**YOUR TASK:** Write out the material below word for word, from its first line up to and including the line containing "This screenshot has width=1055, height=594.".

Dataset items:
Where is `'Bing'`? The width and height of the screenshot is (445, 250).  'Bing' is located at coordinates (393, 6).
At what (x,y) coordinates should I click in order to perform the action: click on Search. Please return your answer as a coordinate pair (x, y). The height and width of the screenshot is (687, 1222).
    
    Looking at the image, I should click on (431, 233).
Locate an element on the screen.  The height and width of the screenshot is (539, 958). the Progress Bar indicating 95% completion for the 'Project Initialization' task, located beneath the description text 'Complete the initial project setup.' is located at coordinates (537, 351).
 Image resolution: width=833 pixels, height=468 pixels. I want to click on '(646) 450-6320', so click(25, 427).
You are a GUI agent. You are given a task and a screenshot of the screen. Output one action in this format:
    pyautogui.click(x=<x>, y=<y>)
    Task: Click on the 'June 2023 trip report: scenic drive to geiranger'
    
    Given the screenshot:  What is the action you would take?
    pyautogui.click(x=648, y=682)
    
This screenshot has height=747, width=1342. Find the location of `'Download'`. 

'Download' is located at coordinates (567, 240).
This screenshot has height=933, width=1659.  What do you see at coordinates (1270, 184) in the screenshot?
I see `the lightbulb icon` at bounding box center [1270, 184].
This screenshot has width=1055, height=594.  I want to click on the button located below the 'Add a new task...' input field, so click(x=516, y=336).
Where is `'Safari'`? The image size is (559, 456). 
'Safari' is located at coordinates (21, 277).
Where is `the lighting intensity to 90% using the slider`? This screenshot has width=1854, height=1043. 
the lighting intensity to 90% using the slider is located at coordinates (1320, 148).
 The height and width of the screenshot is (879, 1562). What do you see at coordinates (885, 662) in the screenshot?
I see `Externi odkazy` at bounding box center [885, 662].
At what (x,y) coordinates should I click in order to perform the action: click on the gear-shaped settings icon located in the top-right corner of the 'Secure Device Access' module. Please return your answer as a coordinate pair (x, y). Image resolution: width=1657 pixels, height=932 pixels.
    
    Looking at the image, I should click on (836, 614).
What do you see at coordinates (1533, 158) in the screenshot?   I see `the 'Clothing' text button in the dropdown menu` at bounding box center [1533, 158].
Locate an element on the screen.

**RESULT FOR THIS TASK:**
Where is `'Bing'`? The width and height of the screenshot is (445, 250).  'Bing' is located at coordinates (393, 6).
At what (x,y) coordinates should I click in order to perform the action: click on Search. Please return your answer as a coordinate pair (x, y). The height and width of the screenshot is (687, 1222).
    
    Looking at the image, I should click on (431, 233).
Locate an element on the screen.  The height and width of the screenshot is (539, 958). the Progress Bar indicating 95% completion for the 'Project Initialization' task, located beneath the description text 'Complete the initial project setup.' is located at coordinates (537, 351).
 Image resolution: width=833 pixels, height=468 pixels. I want to click on '(646) 450-6320', so click(25, 427).
You are a GUI agent. You are given a task and a screenshot of the screen. Output one action in this format:
    pyautogui.click(x=<x>, y=<y>)
    Task: Click on the 'June 2023 trip report: scenic drive to geiranger'
    
    Given the screenshot:  What is the action you would take?
    pyautogui.click(x=648, y=682)
    
This screenshot has height=747, width=1342. Find the location of `'Download'`. 

'Download' is located at coordinates (567, 240).
This screenshot has height=933, width=1659.  What do you see at coordinates (1270, 184) in the screenshot?
I see `the lightbulb icon` at bounding box center [1270, 184].
This screenshot has width=1055, height=594.  I want to click on the button located below the 'Add a new task...' input field, so click(x=516, y=336).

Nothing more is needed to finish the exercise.